Azad N, Bahn GD, Emanuele NV et al. Association of blood glucose control and lipids with diabetic retinopathy in the Veterans Affairs Diabetes Trial (VADT). Diabetes Care 2016;39:816-22.
Objective: To investigate whether lipids modify the relationship between intensive glucose control and diabetic retinopathy (DR)
Study design: Post hoc analysis of the VADT, an open-label prospective, randomized controlled trial targeting patients with poorly controlled type 2 diabetes, randomized to intensive or standard glycaemic control.
Study population: 858 of 1,791 patients enrolled in VADT who had 7-field stereoscopic fundus photographs at baseline and 5 years later. Each eye was individually graded, and the eye with worse DR was used for the analysis.
Efficacy measures:

·       Onset of DR, defined by the development of eye outcomes during the study in individuals with a previous report of absence of microaneurysms and other characteristics of DR using the Early Treatment Diabetic Retinopathy Study (ETDRS) severity scale (level 10) at the beginning of the study.

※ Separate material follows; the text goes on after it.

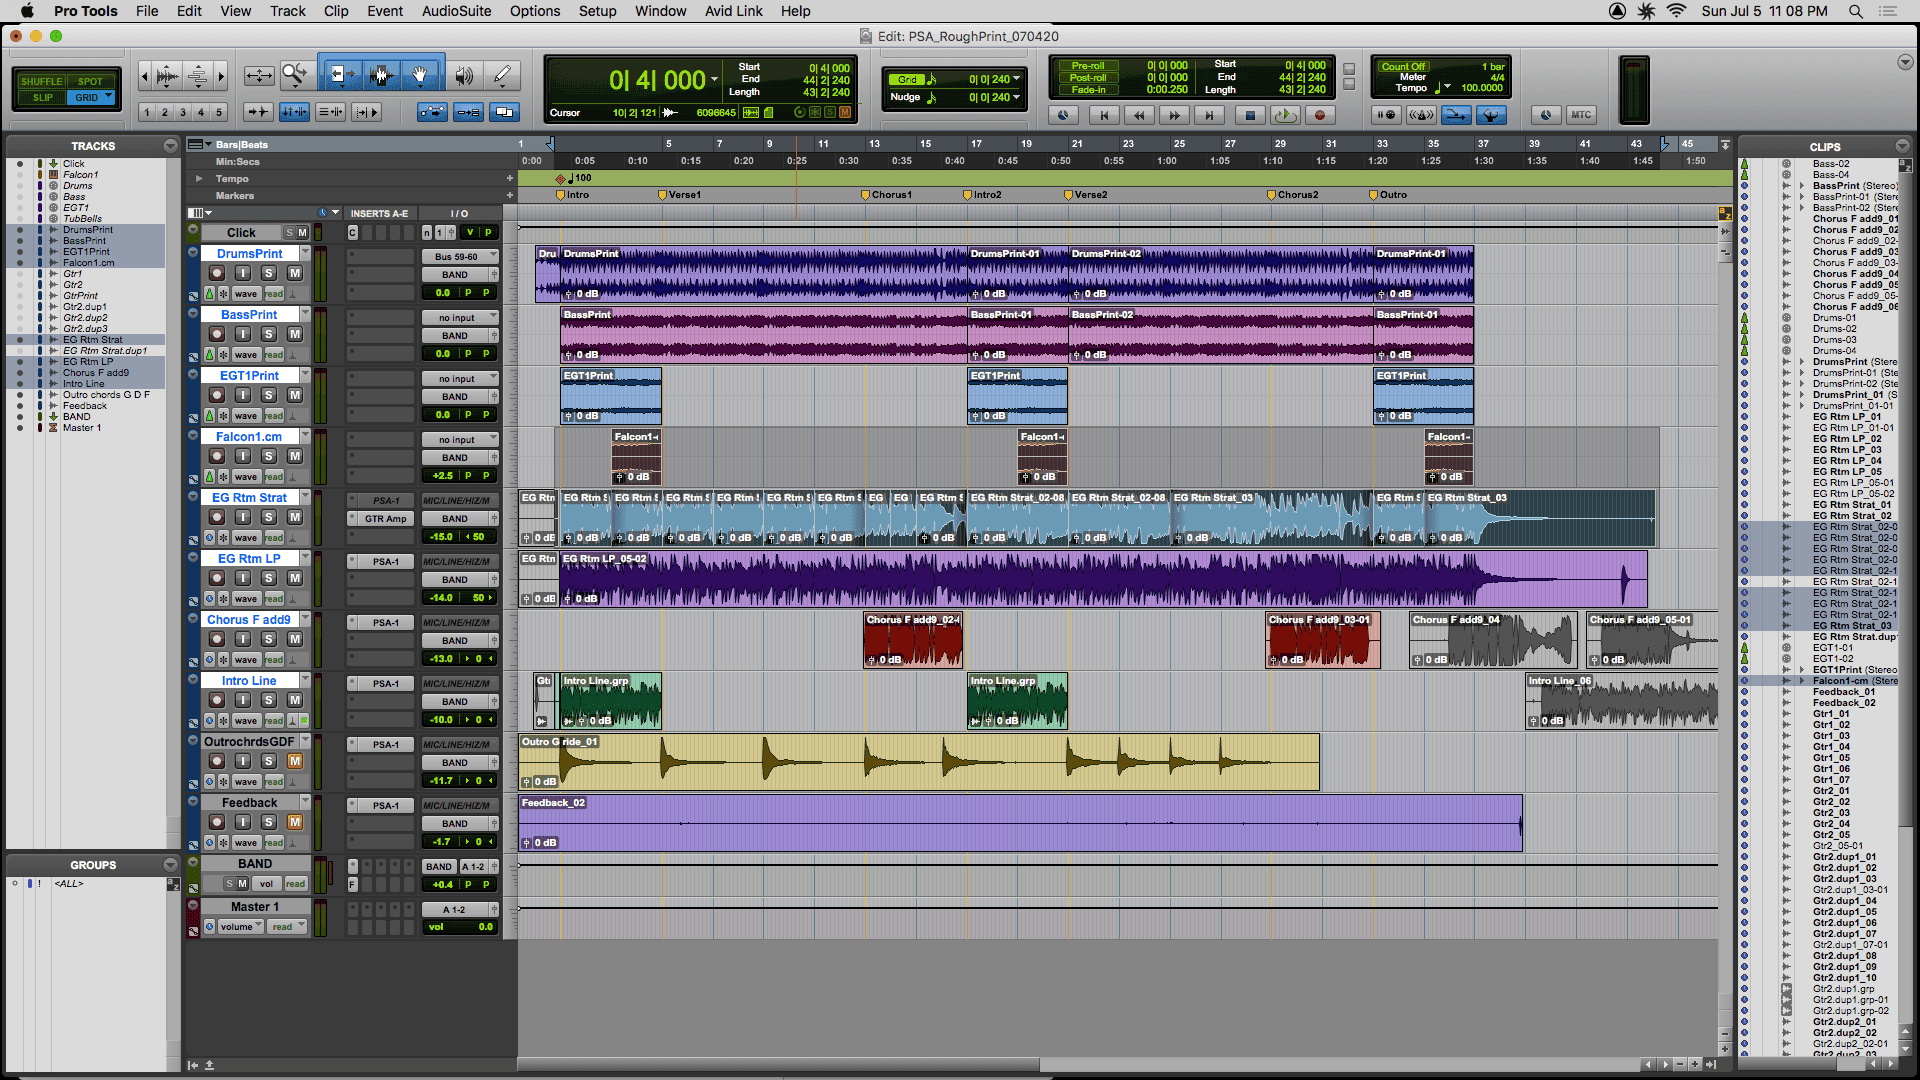The width and height of the screenshot is (1920, 1080).
Task: Click the Count Off button
Action: click(x=1404, y=66)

·       Progression of DR, defined as changes in ETDRS severity scale of two steps or more between the baseline and 5-year follow-up.

Methods: Multiple logistic regression analysis including the following variables: age, HbA1c, duration of diabetes, cardiovascular disorders, body mass index, systolic and diastolic blood pressure, estimated glomerular filtration rate, fibrinogen, plasminogen activator inhibitor 1, C-peptide, and history of eye disorders. The impact of various lipids at baseline, the end of the study, and changes during the study and their interaction with intensive glycaemic control on progression of DR was investigated.  The longitudinal mixed effects model was used to assess the lipids repeated measures for 5 years between the two treatment arms.  
Main results:

Overall, 595 patients had DR at baseline (305 on intensive glycaemic control and 290 on standard control). Of these, 120 (20%) experienced progression of DR during the study. The likelihood of DR progression was reduced by ∼40% in patients with total cholesterol ≤140 mg/dL, triglycerides ≤ 120 mg/dL or HDL-C ≥45 mg/dL at 5 years (Table 1).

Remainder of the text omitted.